(Item-finding records)
───

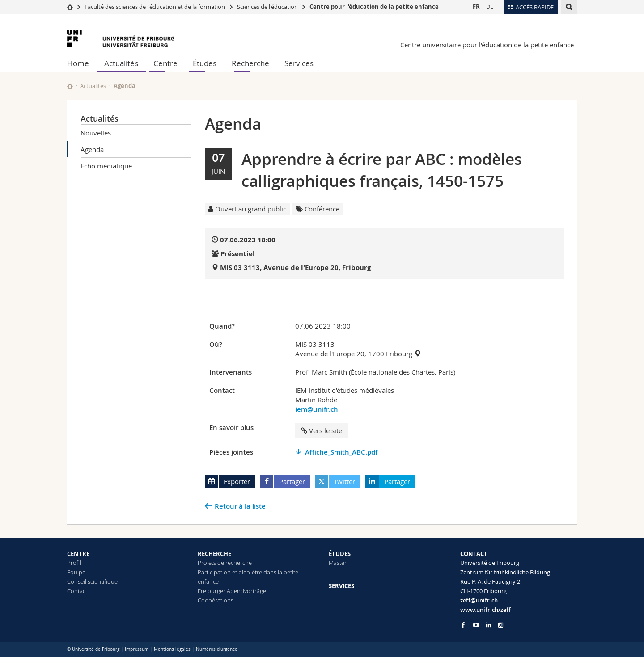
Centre (165, 63)
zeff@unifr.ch (479, 600)
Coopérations (216, 600)
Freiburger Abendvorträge (232, 591)
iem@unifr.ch (317, 409)
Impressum (136, 649)
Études (204, 63)
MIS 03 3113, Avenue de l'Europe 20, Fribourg (295, 267)
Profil (74, 563)
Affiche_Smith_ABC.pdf (341, 452)
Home (78, 63)
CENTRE (78, 554)
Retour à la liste (240, 506)
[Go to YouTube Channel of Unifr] (476, 625)
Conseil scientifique (92, 581)
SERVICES (341, 586)
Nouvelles (96, 133)
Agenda (92, 149)
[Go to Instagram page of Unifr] (500, 625)
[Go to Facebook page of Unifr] (463, 625)
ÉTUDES (339, 554)
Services (299, 63)
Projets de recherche (225, 563)
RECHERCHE (214, 554)
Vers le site (322, 430)
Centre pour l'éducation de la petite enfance (374, 7)
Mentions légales (172, 649)
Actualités (121, 63)
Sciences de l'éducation (267, 7)
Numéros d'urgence (216, 649)
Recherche (250, 63)
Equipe (76, 572)
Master (338, 563)
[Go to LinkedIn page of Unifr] (488, 625)
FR (476, 7)
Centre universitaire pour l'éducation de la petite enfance (487, 45)
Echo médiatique (106, 166)
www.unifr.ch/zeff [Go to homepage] (485, 610)
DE (490, 7)
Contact (77, 591)
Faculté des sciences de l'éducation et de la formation (155, 7)
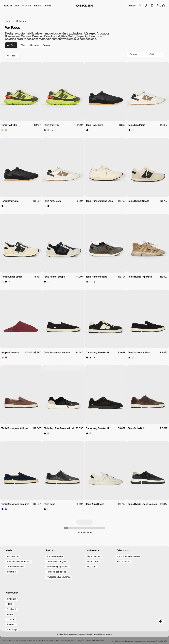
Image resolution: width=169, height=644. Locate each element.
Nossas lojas (12, 556)
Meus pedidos (94, 556)
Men (17, 6)
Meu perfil (92, 567)
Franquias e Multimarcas (18, 562)
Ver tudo (11, 45)
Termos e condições (56, 572)
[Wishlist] (152, 6)
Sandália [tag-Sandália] (34, 45)
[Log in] (146, 6)
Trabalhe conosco (15, 567)
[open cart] (161, 6)
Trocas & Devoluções (56, 562)
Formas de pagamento (57, 567)
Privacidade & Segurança (58, 577)
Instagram (11, 599)
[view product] (21, 91)
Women (26, 6)
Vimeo (10, 614)
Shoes (37, 6)
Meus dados (93, 562)
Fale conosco (124, 562)
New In (8, 6)
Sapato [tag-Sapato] (46, 45)
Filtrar (11, 56)
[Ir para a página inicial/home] (84, 6)
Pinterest (11, 624)
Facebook (11, 609)
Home (8, 21)
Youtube (10, 620)
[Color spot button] (2, 130)
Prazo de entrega (54, 556)
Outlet (47, 6)
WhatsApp (12, 630)
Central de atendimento (128, 556)
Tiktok (9, 604)
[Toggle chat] (161, 621)
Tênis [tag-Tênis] (24, 45)
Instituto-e (12, 572)
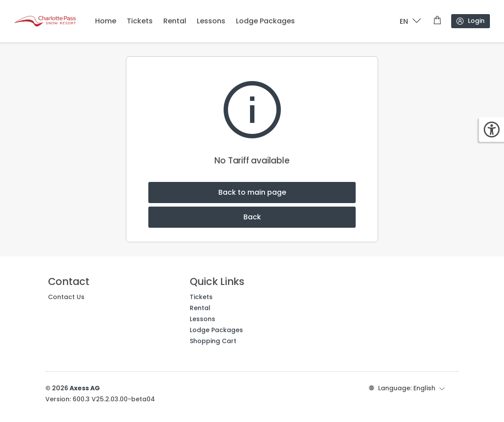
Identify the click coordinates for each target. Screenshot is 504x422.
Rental (175, 21)
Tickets (140, 21)
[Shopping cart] (437, 21)
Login (470, 21)
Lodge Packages (265, 21)
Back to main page (252, 192)
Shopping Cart (213, 341)
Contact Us (66, 297)
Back (252, 217)
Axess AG (85, 388)
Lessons (211, 21)
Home (106, 21)
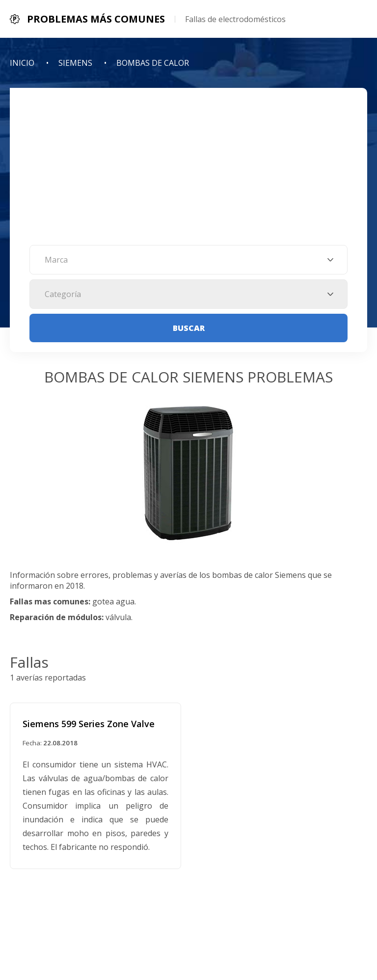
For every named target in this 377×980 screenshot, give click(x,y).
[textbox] (188, 260)
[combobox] (188, 260)
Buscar (188, 328)
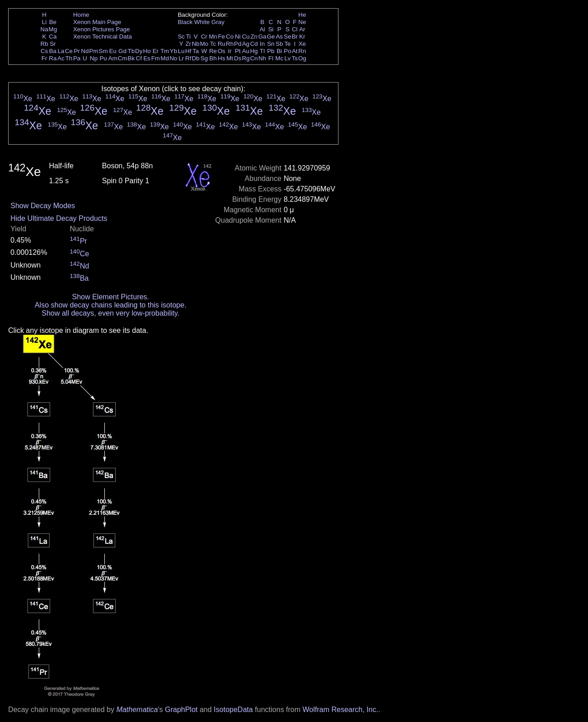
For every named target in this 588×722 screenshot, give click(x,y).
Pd (238, 44)
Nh (262, 58)
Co (230, 36)
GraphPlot (181, 709)
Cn (254, 58)
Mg (53, 29)
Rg (245, 58)
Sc (181, 36)
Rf (188, 58)
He (302, 15)
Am (113, 58)
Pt (238, 51)
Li (44, 22)
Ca (53, 36)
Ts (294, 58)
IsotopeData (233, 709)
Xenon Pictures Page (101, 29)
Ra (53, 58)
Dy (139, 51)
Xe (302, 44)
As (279, 36)
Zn (254, 36)
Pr (77, 51)
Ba (53, 51)
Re (213, 51)
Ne (302, 22)
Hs (221, 58)
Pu (103, 58)
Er (155, 51)
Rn (302, 51)
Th (69, 58)
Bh (213, 58)
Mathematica (137, 709)
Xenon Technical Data (102, 36)
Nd (85, 51)
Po (288, 51)
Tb (131, 51)
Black (185, 22)
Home (81, 15)
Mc (279, 58)
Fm (155, 58)
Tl (262, 51)
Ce (69, 51)
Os (221, 51)
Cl (294, 29)
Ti (188, 36)
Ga (262, 36)
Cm (122, 58)
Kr (302, 36)
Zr (188, 44)
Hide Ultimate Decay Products (59, 218)
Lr (181, 58)
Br (294, 36)
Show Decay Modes (43, 205)
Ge (271, 36)
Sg (204, 58)
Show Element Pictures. (111, 297)
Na (44, 29)
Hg (254, 51)
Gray (218, 22)
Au (245, 51)
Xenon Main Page (97, 22)
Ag (245, 44)
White (202, 22)
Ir (230, 51)
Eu (113, 51)
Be (53, 22)
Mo (204, 44)
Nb (196, 44)
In (262, 44)
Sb (279, 44)
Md (165, 58)
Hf (188, 51)
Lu (181, 51)
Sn (271, 44)
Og (302, 58)
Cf (138, 58)
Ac (61, 58)
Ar (302, 29)
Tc (213, 44)
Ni (238, 36)
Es (147, 58)
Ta (196, 51)
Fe (221, 36)
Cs (44, 51)
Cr (204, 36)
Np (93, 58)
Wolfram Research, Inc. (340, 709)
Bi (279, 51)
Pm (94, 51)
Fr (44, 58)
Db (196, 58)
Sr (53, 44)
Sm (103, 51)
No (173, 58)
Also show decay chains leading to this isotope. (110, 305)
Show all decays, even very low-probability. (111, 313)
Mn (213, 36)
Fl (270, 58)
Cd (254, 44)
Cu (245, 36)
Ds (238, 58)
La (61, 51)
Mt (230, 58)
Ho (147, 51)
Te (288, 44)
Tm (164, 51)
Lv (288, 58)
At (294, 51)
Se (288, 36)
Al (262, 29)
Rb (44, 44)
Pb (271, 51)
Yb (173, 51)
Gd (122, 51)
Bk (131, 58)
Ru (221, 44)
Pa (77, 58)
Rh (230, 44)
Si (271, 29)
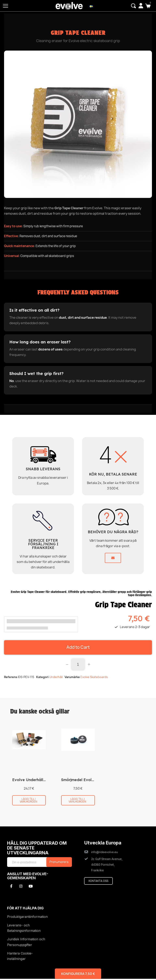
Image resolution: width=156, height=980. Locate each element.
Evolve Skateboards (94, 678)
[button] (133, 6)
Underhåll (56, 678)
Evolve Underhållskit (31, 781)
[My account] (141, 6)
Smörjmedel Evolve (79, 781)
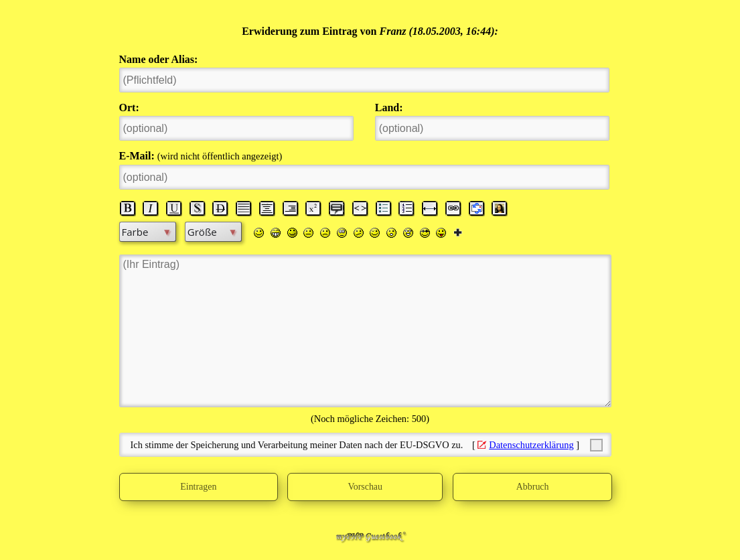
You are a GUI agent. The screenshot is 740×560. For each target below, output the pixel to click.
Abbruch (532, 487)
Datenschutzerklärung (531, 445)
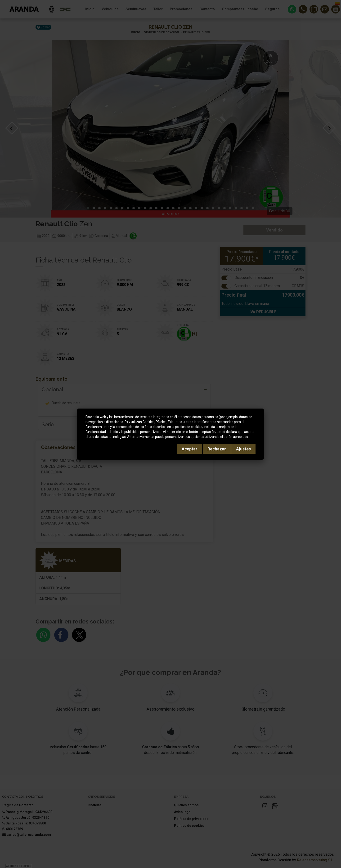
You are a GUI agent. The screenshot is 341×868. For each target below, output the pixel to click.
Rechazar (217, 449)
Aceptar (189, 449)
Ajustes (243, 449)
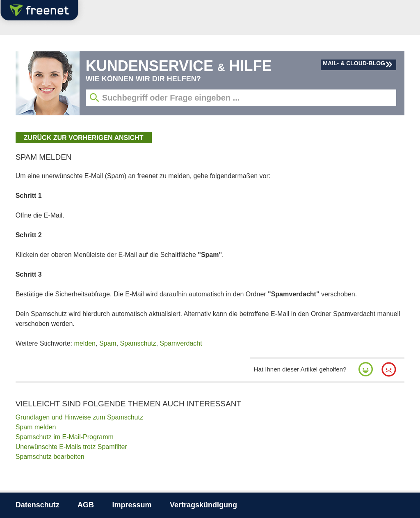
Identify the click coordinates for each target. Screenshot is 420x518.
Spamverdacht (181, 343)
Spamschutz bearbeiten (50, 456)
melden (85, 343)
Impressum (132, 505)
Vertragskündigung (203, 505)
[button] (366, 369)
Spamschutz (138, 343)
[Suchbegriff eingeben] (241, 98)
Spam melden (36, 427)
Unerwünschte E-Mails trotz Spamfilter (71, 447)
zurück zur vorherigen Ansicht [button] (84, 138)
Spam (108, 343)
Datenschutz (37, 505)
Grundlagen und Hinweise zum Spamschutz (79, 417)
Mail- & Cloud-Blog (354, 63)
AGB (86, 505)
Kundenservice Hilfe (179, 66)
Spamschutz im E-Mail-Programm (64, 437)
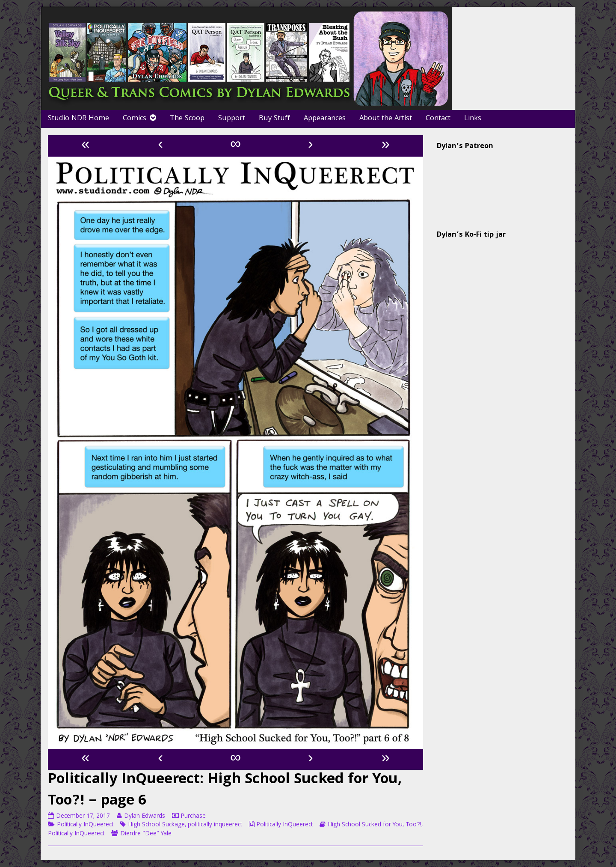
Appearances (325, 119)
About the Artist (385, 119)
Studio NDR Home (78, 119)
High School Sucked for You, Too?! (374, 825)
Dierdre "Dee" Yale (146, 834)
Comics (134, 119)
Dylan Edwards (144, 817)
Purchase (193, 817)
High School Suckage (156, 825)
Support (231, 119)
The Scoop (187, 119)
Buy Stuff (274, 119)
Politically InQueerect (85, 825)
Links (473, 119)
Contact (438, 119)
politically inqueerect (215, 825)
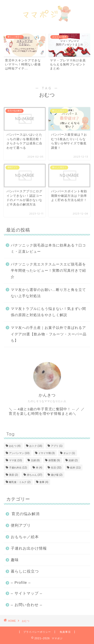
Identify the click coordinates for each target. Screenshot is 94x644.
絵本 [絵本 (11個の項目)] (75, 468)
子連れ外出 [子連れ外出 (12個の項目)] (18, 468)
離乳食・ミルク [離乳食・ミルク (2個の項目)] (20, 482)
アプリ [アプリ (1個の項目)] (57, 446)
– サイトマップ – (26, 593)
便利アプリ (21, 525)
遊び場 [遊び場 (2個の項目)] (57, 475)
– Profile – (21, 582)
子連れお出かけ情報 (29, 548)
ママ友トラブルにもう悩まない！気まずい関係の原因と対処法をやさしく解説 (48, 312)
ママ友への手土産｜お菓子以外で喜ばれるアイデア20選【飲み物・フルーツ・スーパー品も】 (49, 334)
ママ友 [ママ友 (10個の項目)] (15, 460)
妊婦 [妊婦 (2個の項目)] (73, 460)
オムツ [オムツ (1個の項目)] (69, 453)
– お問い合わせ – (26, 604)
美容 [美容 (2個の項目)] (14, 475)
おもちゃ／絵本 (25, 537)
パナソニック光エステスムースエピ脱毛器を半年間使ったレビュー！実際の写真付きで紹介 (48, 271)
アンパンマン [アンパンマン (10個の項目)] (19, 453)
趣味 (15, 560)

───

(WRITTEN INSTRUCTION): Please repeat the rows above exactly, starting with the line that contains "Sg (204, 58)" and going on through the line that contains "Smörjmedel Evolve (79, 781)". Leave the pictures out of your answer.

(SOLUTION BELOW):
Sg (204, 58)
Show Element Pictures. (111, 297)
Na (44, 29)
Hg (254, 51)
Gray (218, 22)
Au (245, 51)
Xenon Main Page (97, 22)
Ag (245, 44)
White (202, 22)
Ir (230, 51)
Eu (113, 51)
Be (53, 22)
Mo (204, 44)
Nb (196, 44)
In (262, 44)
Sb (279, 44)
Md (165, 58)
Hf (188, 51)
Lu (181, 51)
Sn (271, 44)
Og (302, 58)
Cf (138, 58)
Ac (61, 58)
Ar (302, 29)
Tc (213, 44)
Ni (238, 36)
Es (147, 58)
Ta (196, 51)
Fe (221, 36)
Cs (44, 51)
Cr (204, 36)
Np (93, 58)
Wolfram Research, Inc. (340, 709)
Bi (279, 51)
Pm (94, 51)
Fr (44, 58)
Db (196, 58)
Sr (53, 44)
Sm (103, 51)
No (173, 58)
Also show decay chains leading to this isotope. (110, 305)
Show all decays, even very low-probability. (111, 313)
Mn (213, 36)
Fl (270, 58)
Cd (254, 44)
Cu (245, 36)
Ds (238, 58)
La (61, 51)
Mt (230, 58)
Ho (147, 51)
Te (288, 44)
Tm (164, 51)
Lv (288, 58)
At (294, 51)
Se (288, 36)
Al (262, 29)
Rb (44, 44)
Pb (271, 51)
Yb (173, 51)
Gd (122, 51)
Bk (131, 58)
Ru (221, 44)
Pa (77, 58)
Rh (230, 44)
Si (271, 29)
Image resolution: width=156, height=980. Locate each element.
Evolve Skateboards (94, 678)
[button] (133, 6)
Underhåll (56, 678)
Evolve Underhållskit (31, 781)
[My account] (141, 6)
Smörjmedel Evolve (79, 781)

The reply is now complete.